Most activities in any system, which include shared memory systems, require one or more cycles to complete. Typically, activities take more than one cycle and the required number of cycles vary depending on the dynamic conditions. Since this is the case, there is a strong possibility that simply placing commands and data on a common bus without controlling them may result in collisions on such a bus. Thus, such shared memory systems must have a means to prevent such collisions.
Another compounding factor is that in a single or multiprocessor system, there can be a plurality of successive read commands sent to memory. Each includes a command and an address. These read commands can be issued at a rate that exceeds the ability of the system to supply the refill data because of things such as memory latency.

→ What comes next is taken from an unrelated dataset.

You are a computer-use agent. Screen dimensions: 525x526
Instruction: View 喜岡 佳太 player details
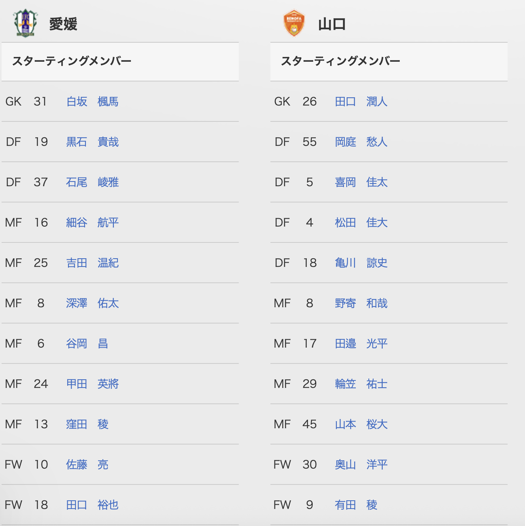click(x=361, y=182)
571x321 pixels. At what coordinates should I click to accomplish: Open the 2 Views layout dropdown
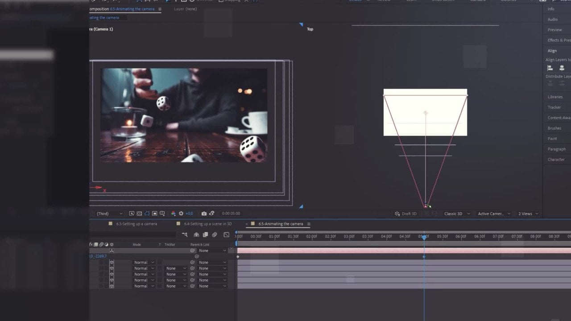point(528,214)
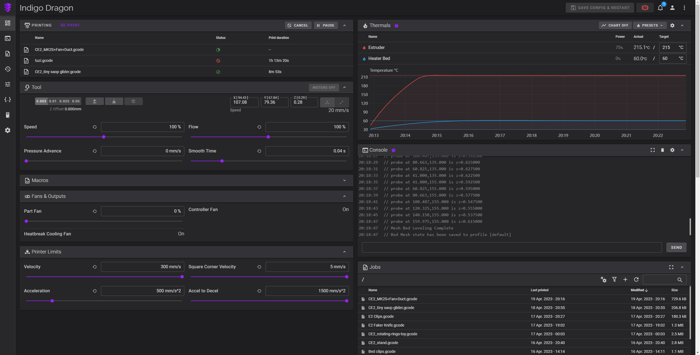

Some shared memory systems include a number of state machines that are used to control placement of commands and addresses on the shared bus leading from the memory controller to the memory array. The number of state machines usually determine the number of commands and addresses a system is capable of handling at one time. Each of these separate commands and addresses that are being handled by a separate state machine, however, must be directed to different memory modules of the memory array.

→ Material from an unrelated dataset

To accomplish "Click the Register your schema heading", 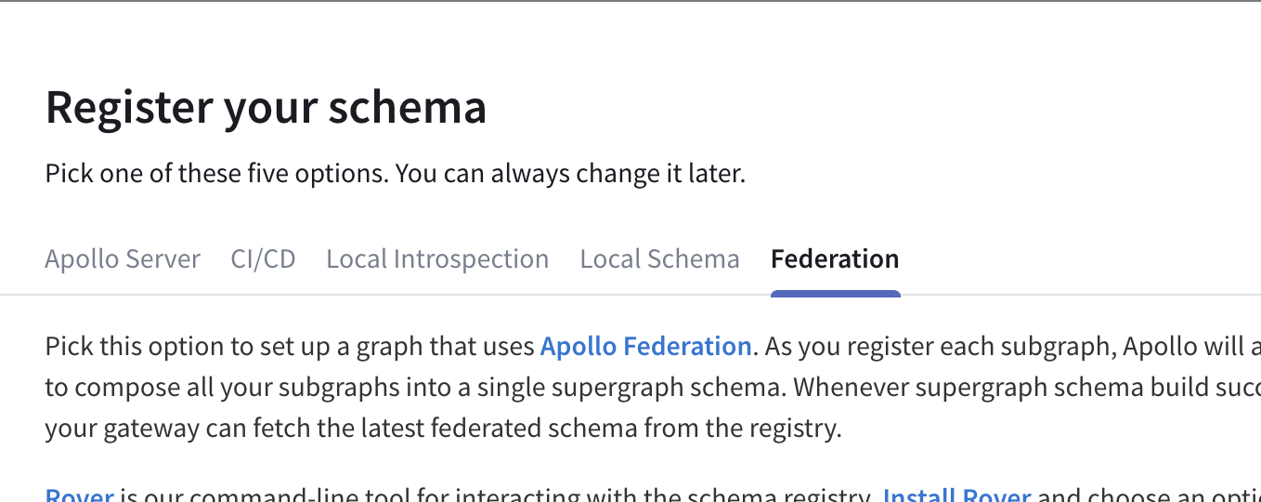I will [267, 107].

If more than that number of commands and addresses are sent than can be handled by the state machines, they will be waiting for memory access at the memory controller. The memory controller, therefore, must have a queueing mechanism to handle them. Implementation of such a mechanism at the memory controller or dramatically increasing the number of state machines to expand system capabilities adds to system complexity and cost. Hence, it is desirable to accomplish memory accesses without the need to make these costly implementations.
Another consideration is a desire to efficiently use a shared bus. Normally unused or empty cycles occur between blocks of refill data on the shared bus. Preferably there should be no dead space or time on the bus. At a steady state operating condition, after each predetermined number of cycles of refill data are placed on the bus, a predetermined number of cycles of read commands and addresses should follow, immediately followed by another predetermined number of cycles of refill data. However, the elimination of dead space has to be done without causing collisions and without implementing a costly queuing mechanism.

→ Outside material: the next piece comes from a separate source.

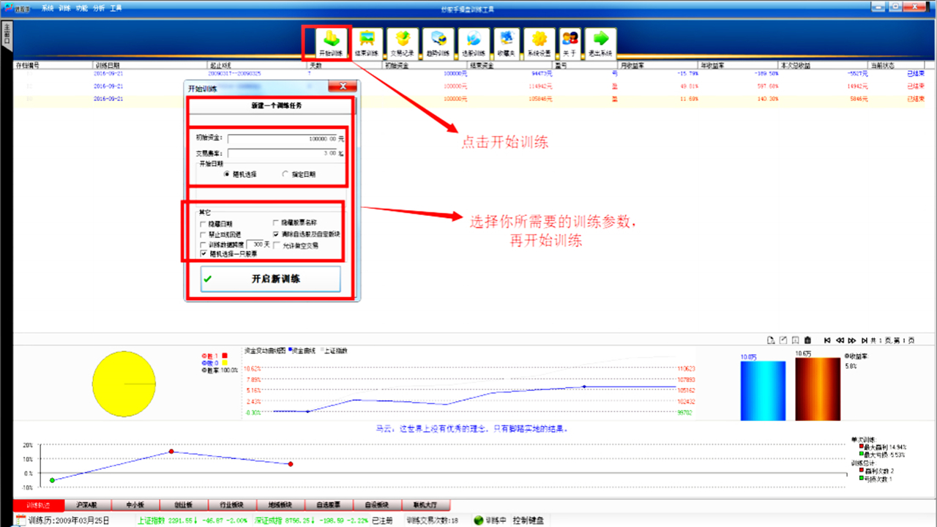This screenshot has height=527, width=937.
Task: Click the yellow pie chart segment
Action: [123, 384]
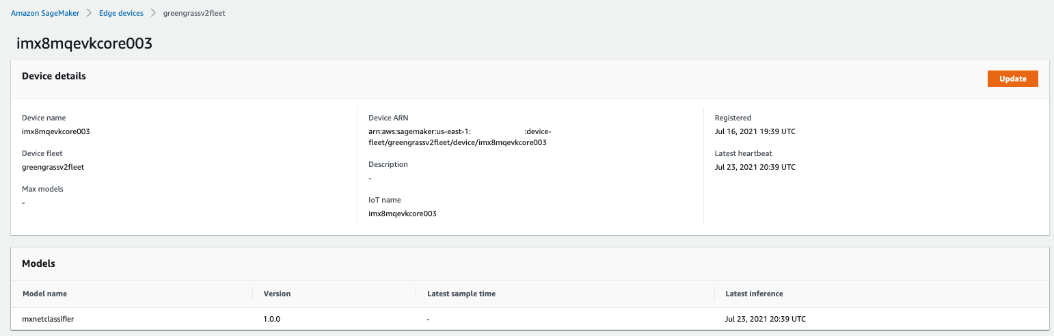
Task: Click the second breadcrumb chevron separator
Action: point(153,14)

Many systems also include a cache memory system which further complicates the collision problem. In such systems, each time a memory command and address are sent out, a check must be made to see if the requested information is contained in a cache memory of one of the system processors. If the data is found, that processor must be given access to the shared bus that links the processors, and links the processors to the memory controller. When this access is given, it will prevent other read commands from being sent out on that bus. Thus, systems must consider cache memory reads ("snoopy reads") in collision analysis.
A further complicating factor is that systems typically do not have just one type of memory in a memory array, but many types. These different memories have different read access times and, therefore, different memory latencies since read access time is part of memory latency. It follows that any method or scheme for memory bus control that depends upon a fixed timing schedule for placing commands and data on a shared bus will result in collisions on that bus. Hence there must be a method of memory bus control that considers the read access time in placing commands and addresses, and refill data on a shared memory bus.
There is a need for a memory bus control system that will overcome these problems.